Smart Waste Management and Classification Systems Using Cutting Edge Approach
Sehrish Munawar Cheema,
Abdul Hannan () and
Ivan Miguel Pires ()
Additional contact information
Sehrish Munawar Cheema: Department of Computer Science, University of Management and Technology, Sialkot 51310, Pakistan
Abdul Hannan: Department of Computer Science, University of Management and Technology, Sialkot 51310, Pakistan
Ivan Miguel Pires: Instituto de Telecomunicações, Universidade da Beira Interior, 6200-001 Covilhã, Portugal
Sustainability, 2022, vol. 14, issue 16, 1-21
Abstract:
With a rapid increase in population, many problems arise in relation to waste dumps. These emits hazardous gases, which have negative effects on human health. The main issue is the domestic solid waste collection, management, and classification. According to studies, in America, nearly 75% of waste can be recycled, but there is a lack of a proper real-time waste-segregating mechanism, due to which only 30% of waste is being recycled at present. To maintain a clean and green environment, we need a smart waste management and classification system. To tackle the above-highlighted issue, we propose a real-time smart waste management and classification mechanism using a cutting-edge approach (SWMACM-CA). It uses the Internet of Things (IoT), deep learning (DL), and cutting-edge techniques to classify and segregate waste items in a dump area. Moreover, we propose a waste grid segmentation mechanism, which maps the pile at the waste yard into grid-like segments. A camera captures the waste yard image and sends it to an edge node to create a waste grid. The grid cell image segments act as a test image for trained deep learning, which can make a particular waste item prediction. The deep-learning algorithm used for this specific project is Visual Geometry Group with 16 layers (VGG16). The model is trained on a cloud server deployed at the edge node to minimize overall latency. By adopting hybrid and decentralized computing models, we can reduce the delay factor and efficiently use computational resources. The overall accuracy of the trained algorithm is over 90%, which is quite effective. Therefore, our proposed (SWMACM-CA) system provides more accurate results than existing state-of-the-art solutions, which is the core objective of this work.

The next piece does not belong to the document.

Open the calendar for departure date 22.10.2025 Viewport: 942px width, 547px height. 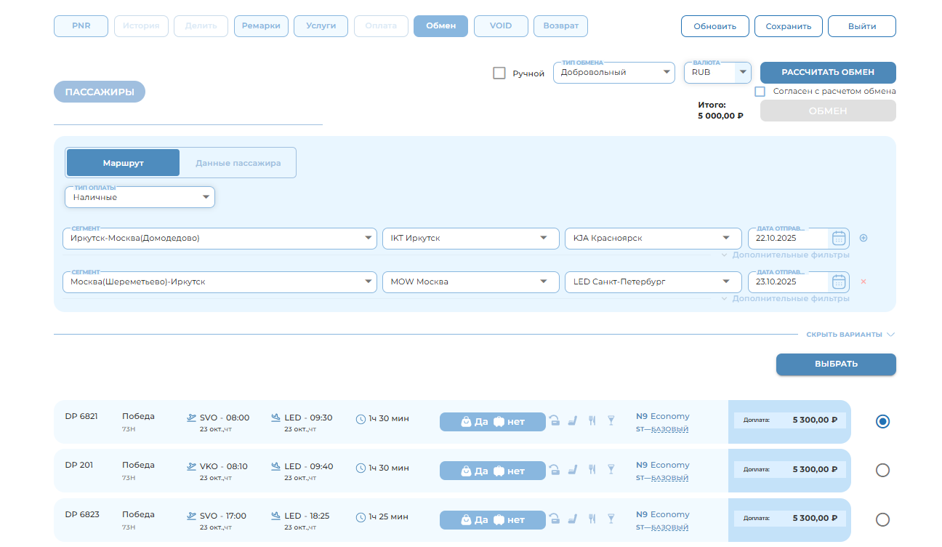(x=839, y=238)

Keywords: waste classification; waste management; image recognition; smart city; smart environments; convolutional neural network (CNN); internet of things (IoT); deep learning (DL); sustainability and environment (search for similar items in EconPapers)
JEL-codes: O13 Q Q0 Q2 Q3 Q5 Q56 (search for similar items in EconPapers)
Date: 2022
References: View references in EconPapers View complete reference list from CitEc
Citations: View citations in EconPapers (1)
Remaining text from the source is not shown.